Yapılacak görevler.
1/ Söyleşiye göre Bulut Gülen'in yayımladığı ilk albümün adı nedir?
2/ Söyleşinin "Türkiye’nin koşullarını göz" sözleriyle başlayıp "eden sesler nelerdi?" sözlerine kadar süren bölümünü hiçbir değişiklik yapmadan yineleyin.

Seçilen bölüm.
⟨
Bulut Gülen / Hedefim herkese trombon dinletmek, solist yeteneğini kanıtlamak

0

Hacettepe Konservatuvarı’ndaki yurt odasına gizlice soktuğu TV’de, Önder Focan ve Senova Ülker’i izleyip caz virüsünü kaptığında 15 yaşındaydı. Mezuniyetinden sonra hayatını caza adadı, Berklee’de okudu. Bulut Gülen bu olaydan 20 yıl sonra yayımladığı ilk albümü “Su”da Focan ve Ülker’in yanı sıra kendi kuşağından dört yetenekli virtüözle çalıyor.

Türkiye’nin koşullarını göz önüne alırsak, genç bir cazcının trombonu eksen alan albümle kariyerine başlaması başlı başına cesaret gösterisi… Kutlarım… 1984’te BİLSAK Caz Festivali’nde tek başına sahneye çıkıp yaklaşık bir saatlik resital veren Albert Mangelsdorff’tan bu yana beni en çok hayrete düşüren tromboncu oldunuz.
– Dinleyiciler albümlerin hangi enstrüman etrafına kurgulandığını pek önemsemiyor. Dolayısıyla trombon albümü olması de pek ilgi çekmeyecektir…
Nasıl bir çevrede büyüdünüz, çocukluğunuzda kulağınızda yer eden sesler nelerdi?
⟩
Sağlanan veriler.
⟨
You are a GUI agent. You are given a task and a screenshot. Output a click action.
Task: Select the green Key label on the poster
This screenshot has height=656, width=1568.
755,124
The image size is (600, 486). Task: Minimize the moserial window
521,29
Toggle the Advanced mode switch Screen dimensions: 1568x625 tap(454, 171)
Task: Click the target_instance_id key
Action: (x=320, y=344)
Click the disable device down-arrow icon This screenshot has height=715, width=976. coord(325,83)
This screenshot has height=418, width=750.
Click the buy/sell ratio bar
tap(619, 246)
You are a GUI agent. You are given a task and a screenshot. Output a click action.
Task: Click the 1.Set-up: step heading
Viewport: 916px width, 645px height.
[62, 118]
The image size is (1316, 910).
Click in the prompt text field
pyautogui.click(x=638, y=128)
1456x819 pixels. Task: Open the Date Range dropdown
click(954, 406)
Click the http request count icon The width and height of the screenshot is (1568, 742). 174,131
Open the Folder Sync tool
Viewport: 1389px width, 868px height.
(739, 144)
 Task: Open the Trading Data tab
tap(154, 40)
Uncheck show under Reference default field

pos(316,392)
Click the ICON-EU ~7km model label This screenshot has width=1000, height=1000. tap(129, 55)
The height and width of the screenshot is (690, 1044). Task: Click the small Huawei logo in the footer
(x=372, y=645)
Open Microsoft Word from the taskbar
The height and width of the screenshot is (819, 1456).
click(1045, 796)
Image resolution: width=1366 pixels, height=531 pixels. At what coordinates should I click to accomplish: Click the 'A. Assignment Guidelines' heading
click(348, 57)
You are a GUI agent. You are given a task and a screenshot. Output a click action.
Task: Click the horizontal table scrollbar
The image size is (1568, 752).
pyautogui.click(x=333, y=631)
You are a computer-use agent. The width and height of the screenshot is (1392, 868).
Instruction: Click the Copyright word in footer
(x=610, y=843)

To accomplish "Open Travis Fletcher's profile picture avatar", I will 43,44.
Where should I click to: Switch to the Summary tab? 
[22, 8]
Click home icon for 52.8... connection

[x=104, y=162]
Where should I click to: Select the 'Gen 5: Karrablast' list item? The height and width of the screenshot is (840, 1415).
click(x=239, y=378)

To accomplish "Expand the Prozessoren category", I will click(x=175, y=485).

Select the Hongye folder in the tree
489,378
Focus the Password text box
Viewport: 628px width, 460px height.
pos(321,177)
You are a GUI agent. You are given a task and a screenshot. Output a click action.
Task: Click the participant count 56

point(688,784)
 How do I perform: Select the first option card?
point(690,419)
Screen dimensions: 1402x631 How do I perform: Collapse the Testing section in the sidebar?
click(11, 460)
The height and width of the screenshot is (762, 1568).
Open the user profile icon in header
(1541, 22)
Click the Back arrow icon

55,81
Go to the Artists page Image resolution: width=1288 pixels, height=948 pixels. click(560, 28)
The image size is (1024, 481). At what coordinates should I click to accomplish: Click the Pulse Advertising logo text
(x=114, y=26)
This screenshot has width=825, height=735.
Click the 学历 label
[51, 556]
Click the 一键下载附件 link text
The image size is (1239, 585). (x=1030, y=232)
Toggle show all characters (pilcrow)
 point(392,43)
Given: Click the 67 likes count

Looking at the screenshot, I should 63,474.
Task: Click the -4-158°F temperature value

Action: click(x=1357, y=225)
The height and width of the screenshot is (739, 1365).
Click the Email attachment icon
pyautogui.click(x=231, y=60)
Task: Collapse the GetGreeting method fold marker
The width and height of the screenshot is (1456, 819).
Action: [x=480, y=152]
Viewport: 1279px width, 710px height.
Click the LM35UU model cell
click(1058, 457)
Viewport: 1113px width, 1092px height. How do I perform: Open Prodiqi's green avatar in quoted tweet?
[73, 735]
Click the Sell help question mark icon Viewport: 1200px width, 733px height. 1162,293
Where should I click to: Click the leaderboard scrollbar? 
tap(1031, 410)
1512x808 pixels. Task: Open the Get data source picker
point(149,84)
⟩
Sonuçlar.
1/ Bulut Gülen'in ilk albümünün adı "Su"dur.

2/
Türkiye’nin koşullarını göz önüne alırsak, genç bir cazcının trombonu eksen alan albümle kariyerine başlaması başlı başına cesaret gösterisi… Kutlarım… 1984’te BİLSAK Caz Festivali’nde tek başına sahneye çıkıp yaklaşık bir saatlik resital veren Albert Mangelsdorff’tan bu yana beni en çok hayrete düşüren tromboncu oldunuz.
– Dinleyiciler albümlerin hangi enstrüman etrafına kurgulandığını pek önemsemiyor. Dolayısıyla trombon albümü olması de pek ilgi çekmeyecektir…
Nasıl bir çevrede büyüdünüz, çocukluğunuzda kulağınızda yer eden sesler nelerdi?